Moving away from the dance genre, Spears also contributed to the R&B culture that was dominant in the noughties. Max Martin is noticeably absent from this record; instead, the pop star enlisted help from the likes of R. Kelly, Trixster and The Matrix. The new change was clearly evident in tracks like (I Got That) Boom Boom, featuring the lesser-known Ying Yang Twins. Boom Boom was a tentative step towards hip hop, but Spears fused distinctive pop elements that made the track uniquely hers. There was that odd track The Hook Up, with a reggae influenced beat that had Spears singing in a Jamaican accent. Outrageous leaned a little more into the street genre, with Spears rapping the chorus and referencing herself as ‘B-girl’. Musically, the track was almost hypnotic with its exotic, snake charmer melody. Though the music video featuring Spears in baggy basketball gear, licking Snoop Dogg’s face, was a bit of a cringe – but points were earned for her brazen nature and seductive execution of the chorus.
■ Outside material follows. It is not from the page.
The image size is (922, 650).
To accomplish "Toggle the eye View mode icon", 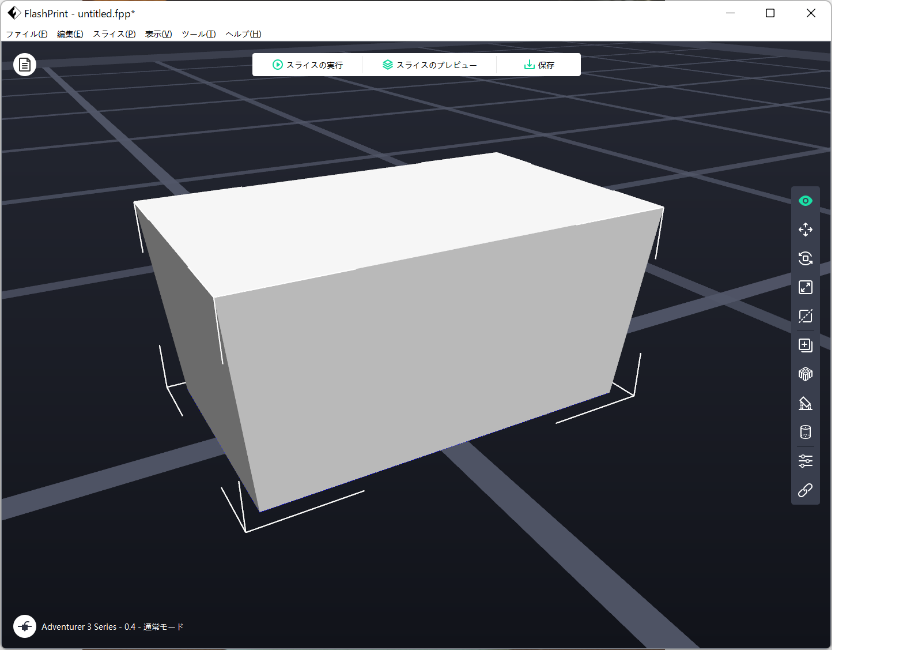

Speaking of seductive execution, Britney exposed a racier side to her that was never before seen. This was the starlet at her most sensual stage yet; to put it frankly, her musical liberation and sexual awakening. The panting masterpiece that was Breathe On Me had her listeners gasping for air afterwards, whilst Touch of My Hand boldly explores the topic of masturbation. With their subdued synths and subtle trance beat, both tracks are raunchy bedroom hits with the clear aim to get listeners in the mood. Extra props for the use of the erhu (or at least, something that sounds awfully similar to this traditional Chinese fiddle) throughout the track, adding a captivating and exotic element into the song.
There is, of course, one track that we simply can’t skip in this Record Rewind. We all know that Britney Spears has experienced a fair share of heartache in her life; a side to her that is often publicised despite her efforts to remain private. Yet she chose to expose this side of her, just this once, through the simple yet vulnerable gem that is Everytime. At face value, it may just appear as a simple pop ballad comprised of a sparse piano and dim percussion. And sure, Spears’ vocals aren’t exactly on Mariah Carey’s level, nor will they ever be. But dig deeper and you’ll find that the soft voice, the twinkling piano and the doleful sighs are an indicator of her most personal track to date. It’s deemed such an iconic track in Spears’ career because never again would she expose that level of raw fragility again – at least, not through song. In The Zone was already packed to the brim with every influence imaginable – dance, pop, reggae, hip hop, Asian and Middle Eastern. In a way, Everytime was the much-needed cherry on top; that element that made Spears’ fourth studio album truly memorable.
The rest then, is history. The album went on to move 609,000 copies in its first week, in just US sales alone. To date, it has sold over 3 million copies in the US. Internationally, the album charted within the top ten in eleven countries. After the release of In The Zone, Spears was catapulted into a whirlwind of promotion and press, staging performance after performance, interview after interview. And within months, Spears was to embark on a gruelling world tour that was The Onyx Hotel, cementing the album’s legacy and reasserting her title as the Queen of Pop – at least, of the noughties.